Transcanal Endoscopic Ear Surgery (TEES) is a minimally invasive approach for routine and complex ear procedures. The technique utilizes the natural ear canal to access the tympanic membrane (eardrum) and beyond, with high-definition endoscopes and the latest in optic technology.
The endoscopes allow for outstanding visualization for the surgeon, which can improve diagnosis and ensure that all areas of the ear are thoroughly examined. In addition, angled endoscopes can be used to “look around corners” – enabling removal of diseased tissue while keeping healthy tissue intact.
Traditionally, ear surgery is done by making a cut behind the ear. Instead, TEES allows the surgeon to access the problem where it starts, and usually does not require an incision behind the ear. This may lead to no visible scars, shorter procedure times, less pain, and an easier recovery.
Common procedures that are done using the minimally invasive TEES approach include:
Tympanoplasty (repair of a hole in the eardrum)
Ossiculoplasty (repair or replacement of the ossicles – the small bones behind the eardrum that allow for hearing)
Repair of congenital abnormalities of the ossicles, including missing or malformed ossicles
Removal of cholesteatoma (a skin cyst that grows behind the eardrum that can be destructive, and requires surgical removal)
Diagnosis and reconstruction of abnormalities in the ear canal
Studies have shown that the outcomes for endoscopic ear surgery are as good or better than traditional techniques using the microscope. This includes repair of the eardrum, the ossicles, and removal of cholesteatoma. In addition, studies show that TEES techniques save the patient from an incision and stitches behind the ear and have less pain during recovery.

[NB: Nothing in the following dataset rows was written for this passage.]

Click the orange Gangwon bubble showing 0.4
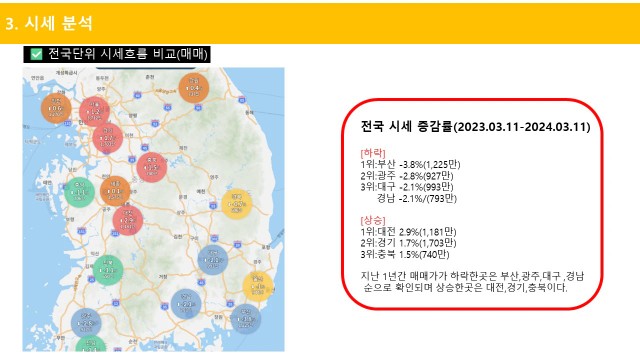The width and height of the screenshot is (640, 360). click(x=194, y=88)
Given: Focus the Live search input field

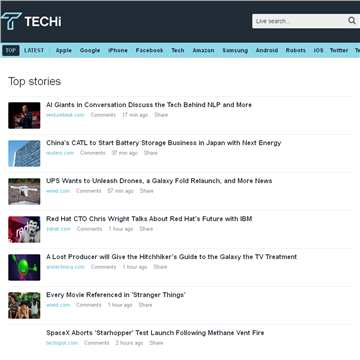Looking at the screenshot, I should (300, 21).
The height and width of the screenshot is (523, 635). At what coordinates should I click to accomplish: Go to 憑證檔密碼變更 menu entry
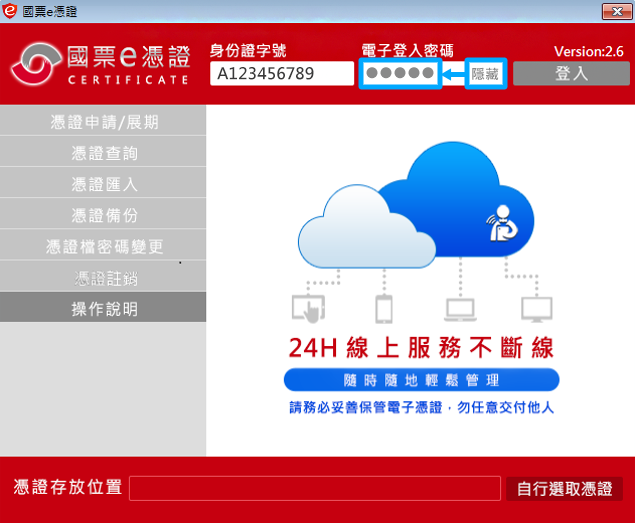click(104, 246)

Tympanic membrane perforation (hole in the eardrum)
Conductive hearing loss
Congenital abnormalities of the ossicles/middle ear
Abnormalities and lesions in the ear canal
The Endoscopic Ear Surgery Program is led by Stephen R. Hoff, MD, FACS, FAAP, a Pediatric Otolaryngologist with expertise in transcanal endoscopic ear surgery. Dr. Hoff has spoken and published widely on the topic, including the World Conferences on Endoscopic Ear Surgery in Dubai, Italy and Boston. In addition, he has been invited faculty for endoscopic ear surgery courses and seminars at Harvard, Stanford and Northwestern University, among others. He has published results on cholesteatoma excision, tympanoplasty, middle ear exploration and is currently part of International collaborations to improve outcomes for TEES. He uses TEES for the majority of ear procedures, when appropriate, and is at the forefront of new technology for endoscopic, minimally invasive techniques.